DNA leva à prisão de suspeito por série de estupros e feminicídios em Cuiabá
A Perícia Oficial e Identificação Técnica (Politec) confirmou, por meio de exames de DNA, a identidade do homem suspeito de estuprar e matar Solange Aparecida Sobrinho, de 52 anos, no campus da Universidade Federal de Mato Grosso (UFMT), em Cuiabá, no dia 23 de julho. O acusado foi localizado e preso nesta quinta-feira (28) pela Delegacia Especializada de Homicídios e Proteção à Pessoa (DHPP).

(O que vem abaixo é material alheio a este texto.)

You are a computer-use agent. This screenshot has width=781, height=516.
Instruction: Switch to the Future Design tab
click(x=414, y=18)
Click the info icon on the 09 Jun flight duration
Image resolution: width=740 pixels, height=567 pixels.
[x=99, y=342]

As análises iniciais detectaram o mesmo perfil genético masculino tanto no corpo de Solange quanto em uma bituca de cigarro encontrada na cena do crime. O resultado foi cruzado com o Banco Nacional de Perfis Genéticos, revelando coincidência com outros três crimes sexuais registrados em Cuiabá nos últimos anos.
Entre os casos relacionados ao mesmo agressor estão: em 2020, um estupro seguido de feminicídio no bairro Parque Ohara; em 2021, um estupro no bairro Tijucal; e em 2022, um estupro no bairro Jardim Leblon.

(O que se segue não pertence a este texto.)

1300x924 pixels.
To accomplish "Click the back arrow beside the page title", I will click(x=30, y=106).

Inicialmente, seis nomes levantados pela Polícia Civil foram descartados após exames laboratoriais. A virada na investigação ocorreu quando a Politec identificou que uma das vítimas anteriores havia apontado um suspeito, já submetido a coleta genética em outro inquérito. O DNA dele, armazenado no banco de dados, coincidiu com o material genético coletado no corpo de Solange e nas demais ocorrências.
Com essa confirmação, os peritos concluíram os laudos e os encaminharam às autoridades responsáveis. O suspeito, que já tinha passagem por violência sexual, agora deve responder por uma série de crimes que chocaram a capital mato-grossense.
O caso evidencia a relevância do Banco de Perfis Genéticos como ferramenta de investigação. Por meio dele, foi possível conectar crimes cometidos em anos distintos e dar uma resposta às famílias das vítimas.